Please render the data between the lines holding "Given: Click the BitTorrent section header" and "Action: tap(814, 131)", inclusive, as a two-column CSV with the columns text and answer, one row for each answer. Put each field in quotes, turn line breaks into spaces, and leave out the pictures.

● **DATA SHOWN**
********************

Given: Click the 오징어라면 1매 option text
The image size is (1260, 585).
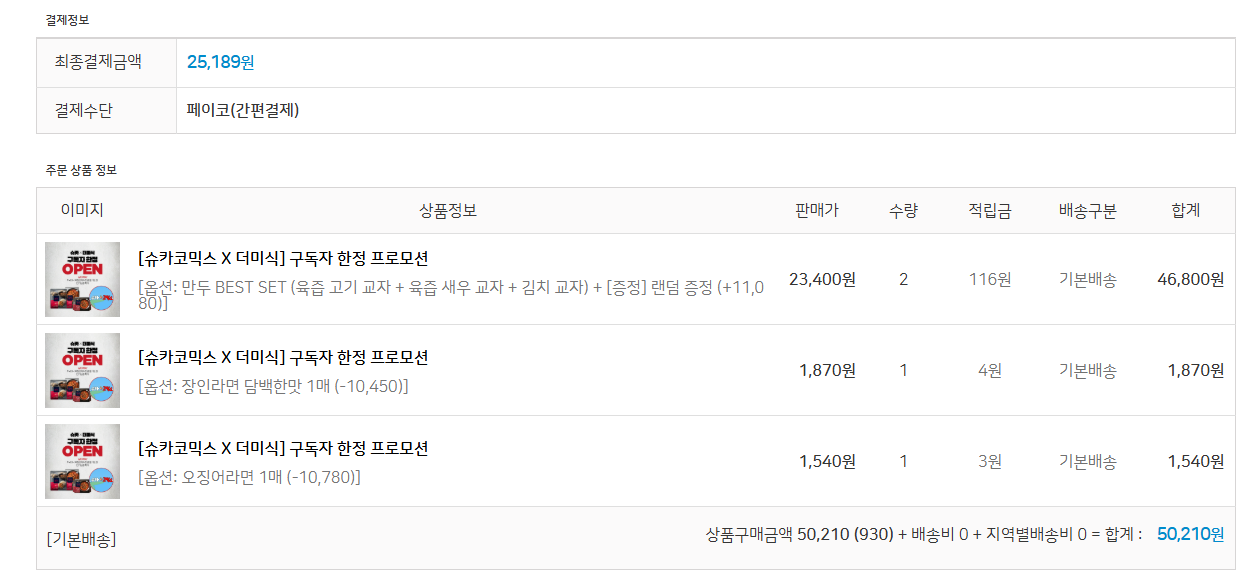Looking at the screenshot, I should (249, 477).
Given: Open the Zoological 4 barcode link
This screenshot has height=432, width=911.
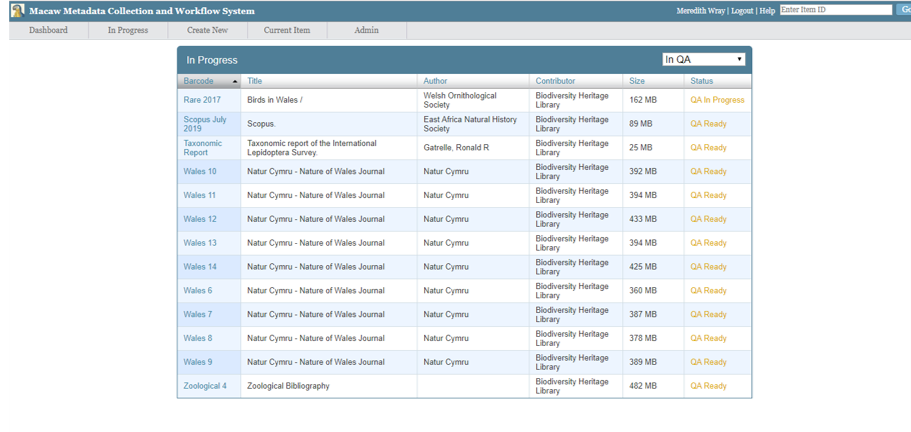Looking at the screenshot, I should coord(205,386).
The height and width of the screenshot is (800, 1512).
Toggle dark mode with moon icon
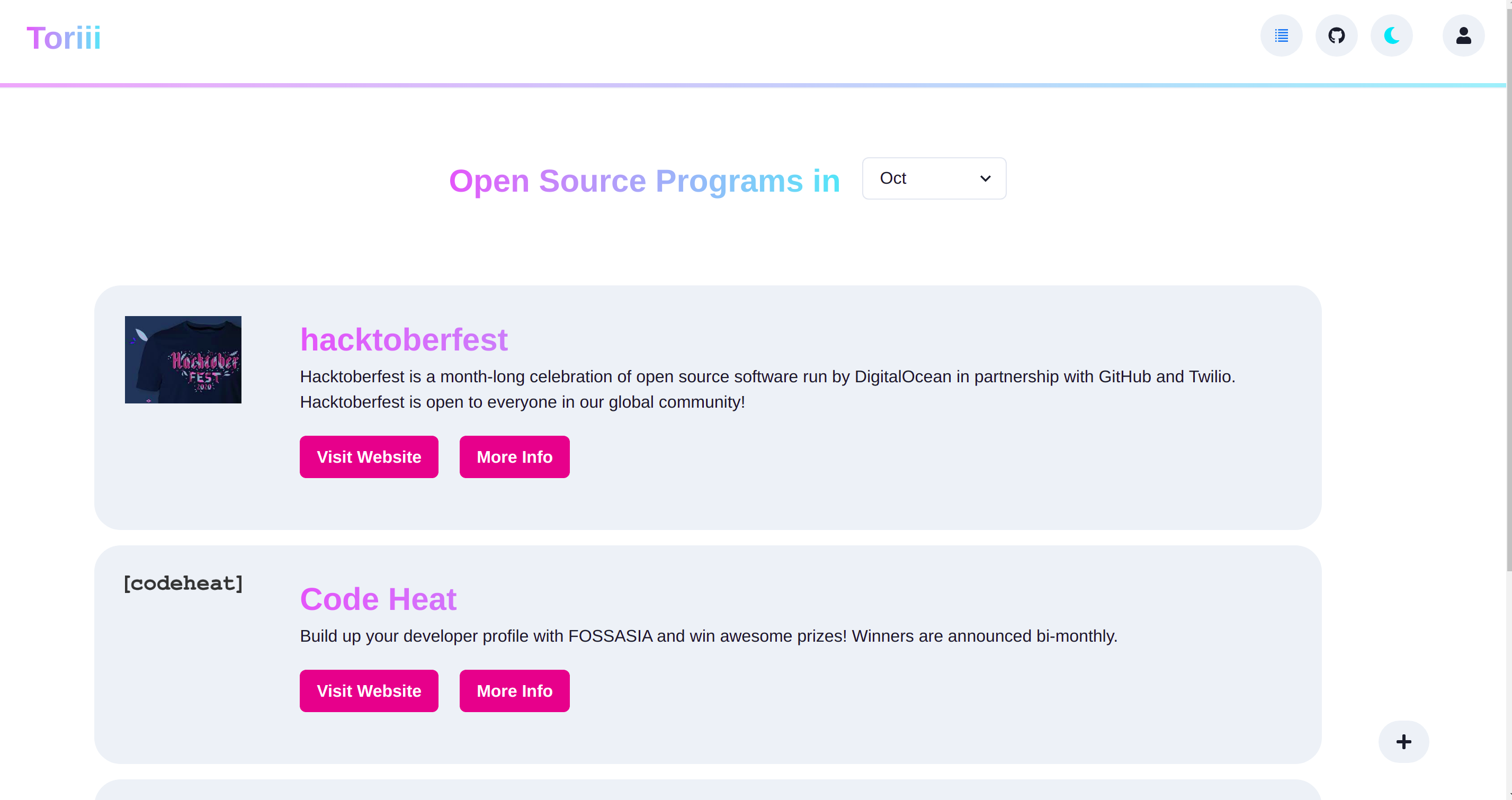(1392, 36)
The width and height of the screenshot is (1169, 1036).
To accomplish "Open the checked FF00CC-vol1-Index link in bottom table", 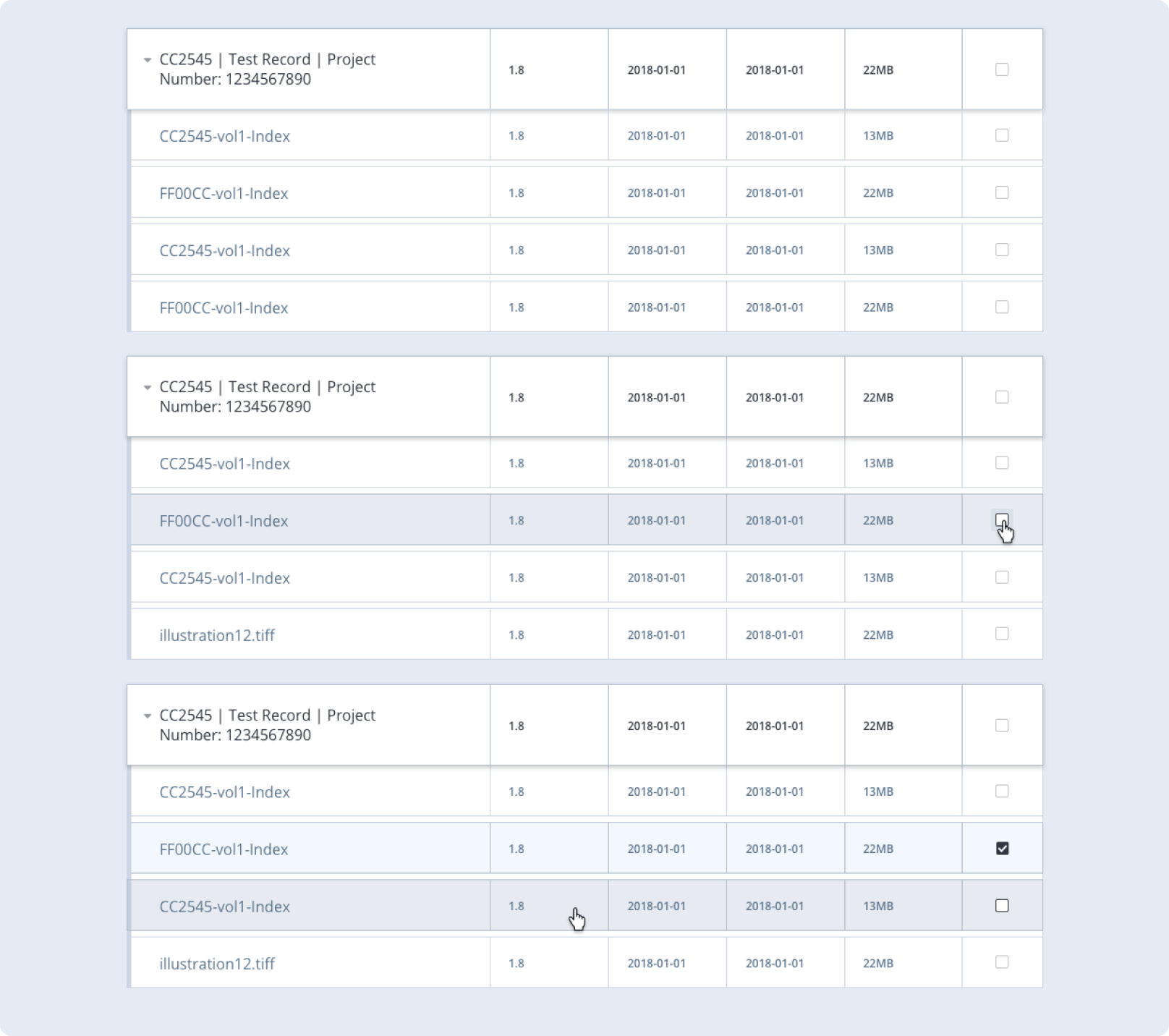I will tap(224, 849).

********************

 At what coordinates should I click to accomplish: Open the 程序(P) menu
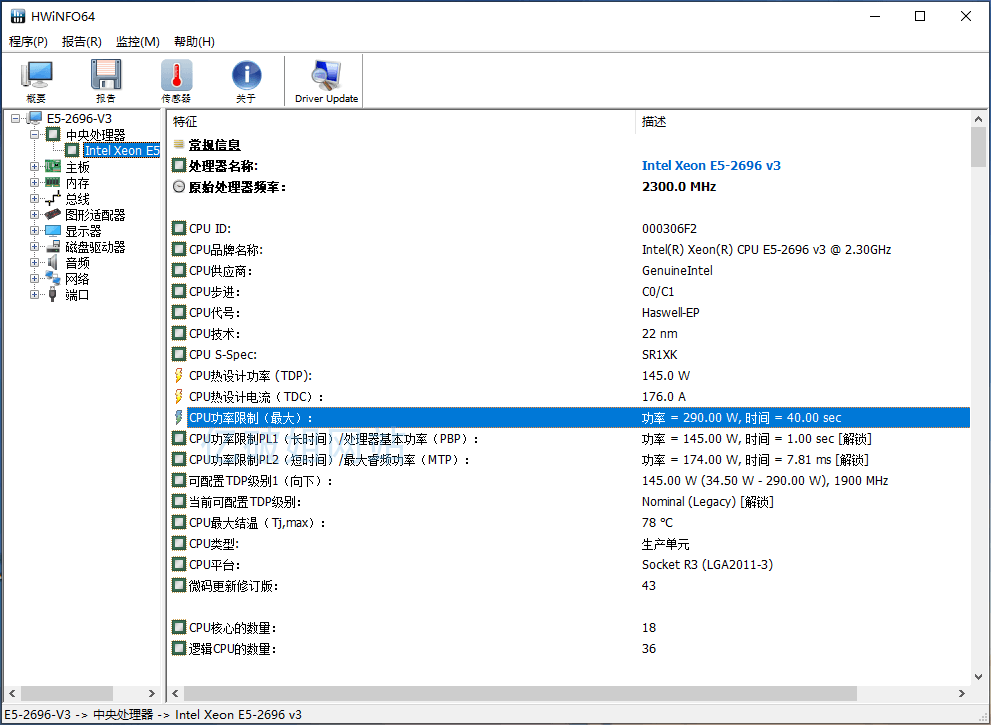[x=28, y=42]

********************

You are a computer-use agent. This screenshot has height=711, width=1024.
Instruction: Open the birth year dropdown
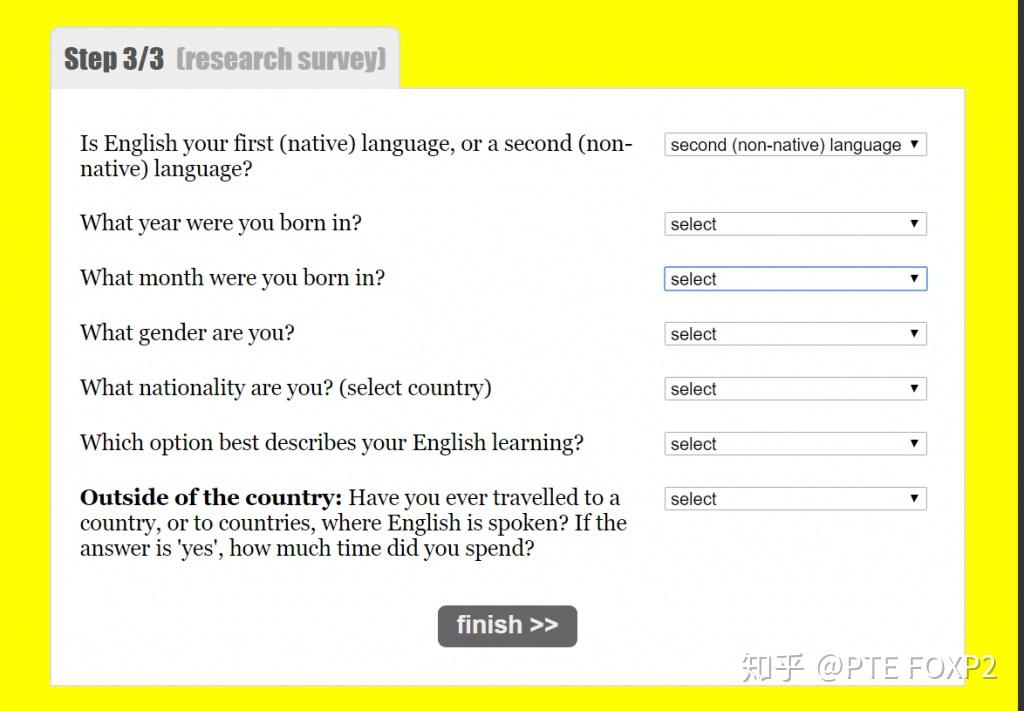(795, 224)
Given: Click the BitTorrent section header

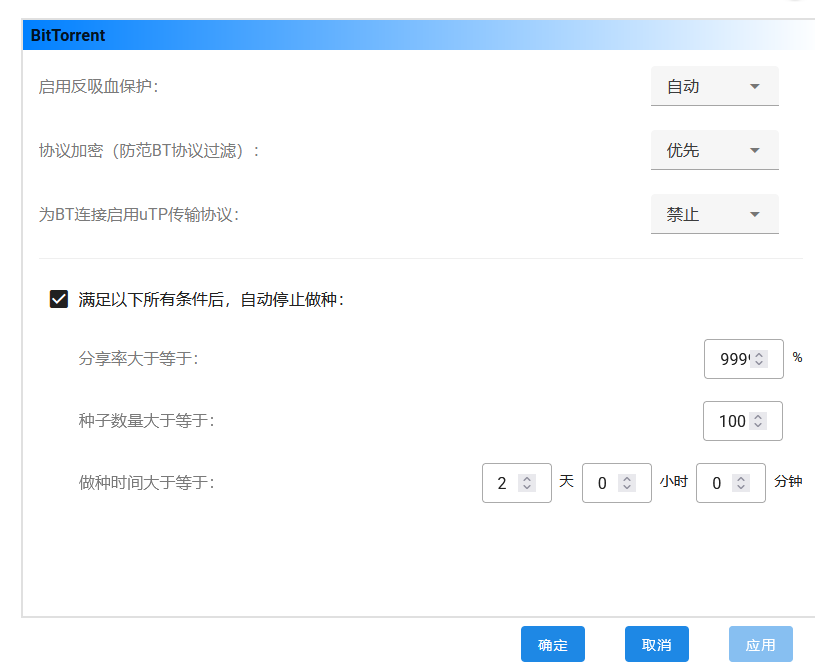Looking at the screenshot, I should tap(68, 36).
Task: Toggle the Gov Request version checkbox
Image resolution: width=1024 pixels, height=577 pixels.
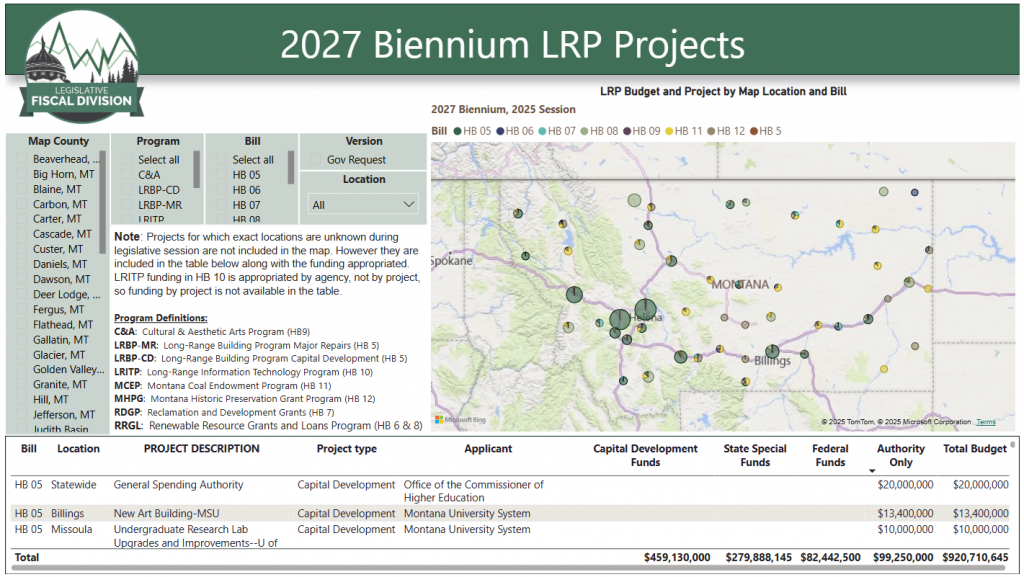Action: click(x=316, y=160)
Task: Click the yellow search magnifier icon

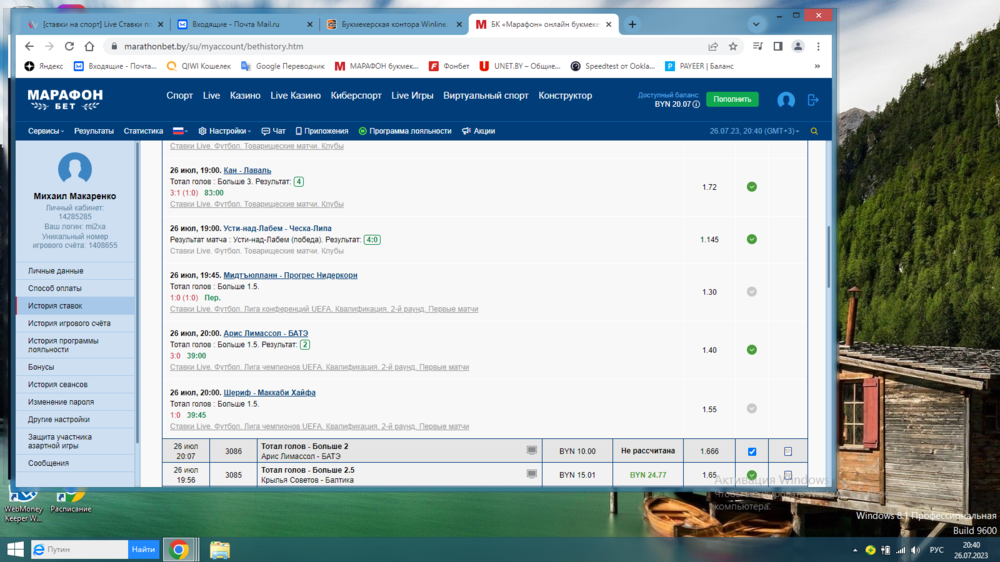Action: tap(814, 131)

********************

● **EXERCISE RESULT**
text,answer
"Given: Click the BitTorrent section header","Looking at the screenshot, I should tap(68, 36)."
"Task: Toggle the Gov Request version checkbox Image resolution: width=1024 pixels, height=577 pixels.","Action: click(x=316, y=160)"
"Task: Click the yellow search magnifier icon","Action: tap(814, 131)"